At LunaMetrics, we love that BigQuery can integrate with many other tools, as already mentioned: MailChimp, HubSpot, Optimize, DoubleClick, AdWords, etc. These tools form a virtuous cycle, that can help you better understand your full customer journey. If the dots are connected, the value of all your data is amplified.

But perhaps the most virtuous cycle of all is the connection between Google Analytics, Google BigQuery and Google Data Studio. There is no better way to visualize analytics data.

If your goal is to create one, and only one, “dashboard of record”, this is it. If you’ve combined your 3rd-party data with BigQuery, as mentioned above, you will only reap greater rewards when all of that data is visualized in one place. You can combine your Google Analytics data from BigQuery, unsampled, raw, hit-level, with your customer-connected PII data from BigQuery, and see it all, dynamically, inside Data Studio.

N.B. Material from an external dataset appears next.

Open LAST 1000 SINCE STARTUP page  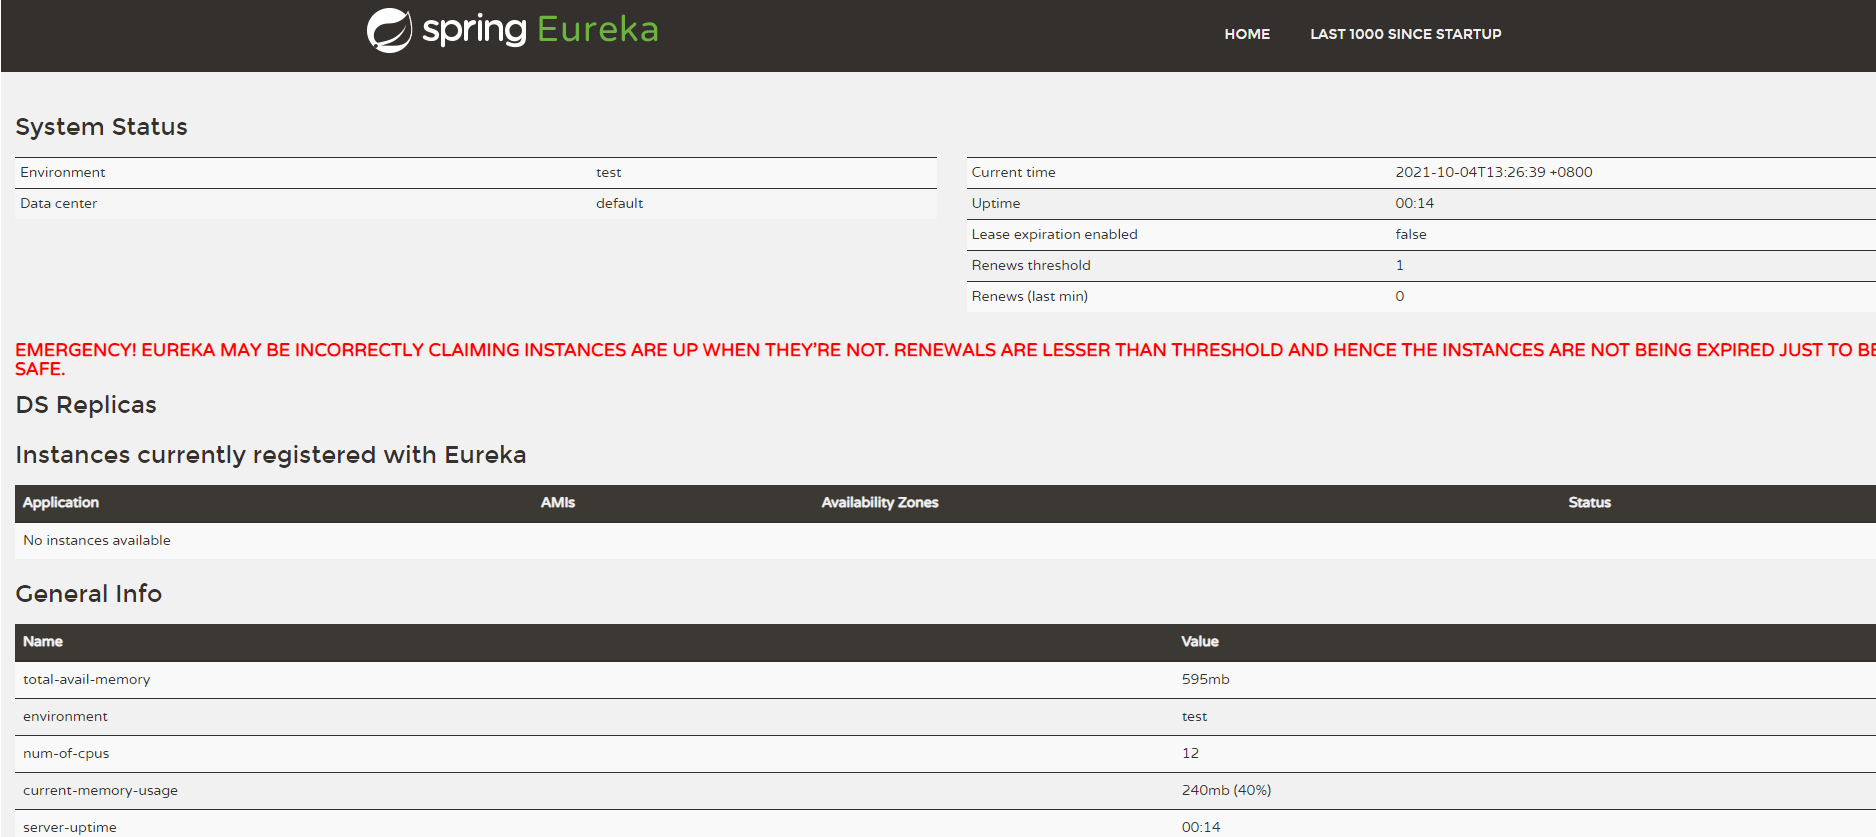[x=1405, y=34]
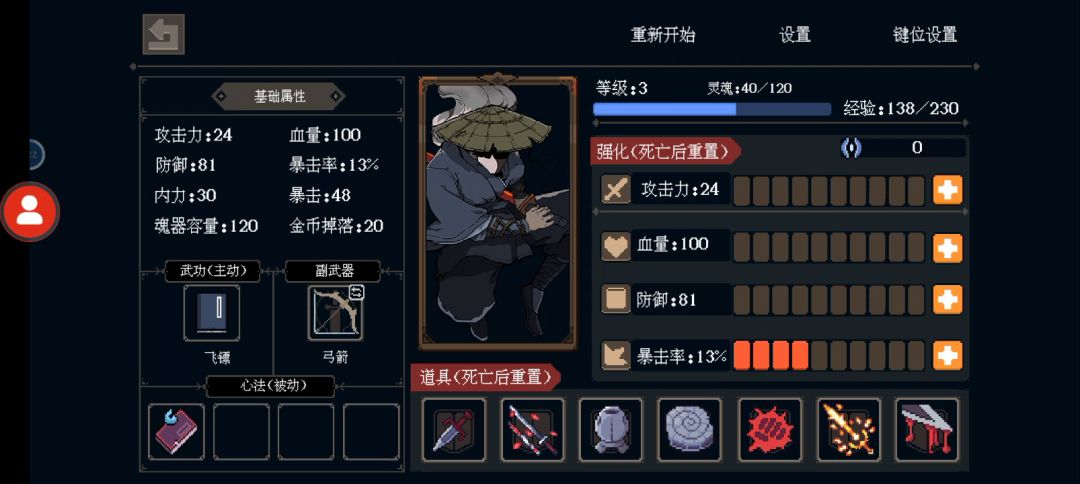Image resolution: width=1080 pixels, height=484 pixels.
Task: Swap sub-weapon via small switch icon
Action: point(357,292)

The complicated, behind-the-scenes magic occurs within BigQuery and connects easily into Data Studio – which allows you to bring in tables from BigQuery or even custom queries. Interested? Check out this great post about BigQuery data in Data Studio.

There are other ways to visualize BigQuery data, of course. Tableau has a native connector to BigQuery, as do many other 3rd-party visualization tools, like Shufflepoint for Excel (a LunaMetrics favorite).

(Did I mention Google Data Studio is free?)

We know that Google has some exciting new tools on the horizon for the 360 Suite, and we are excited to see the benefits continue to grow as additional integrations and features are announced.

One More Thing…

Because BigQuery is hosted on Google’s extremely fast cloud-based server architecture, Google Cloud Platform (GCP), the queries we run can range across billions of rows of data and come back in seconds. There’s nothing to set up, and no virtual machines to manage.

Oh, and with Google Analytics 360 your usage of BigQuery is free, up to $500/month of usage (which equals 25 terabytes of storage or 100 terabytes of queried data). For reference, even our customers with over one-billion hits per month are in the ballpark of $150/month for storage and $50 to $100/month for querying — well within the free quota.

When an organization starts with Google Analytics 360, we can import the last 13 months of Google Analytics data into BigQuery, so you can start writing advanced queries for year-over-year reports immediately.

BigQuery is an extremely powerful tool, perhaps more important to data analysis and reporting than any other feature in Google Analytics 360. We see BigQuery as an intrinsic part of the platform, and a necessary precursor to any mid- to enterprise-level web analytics strategy.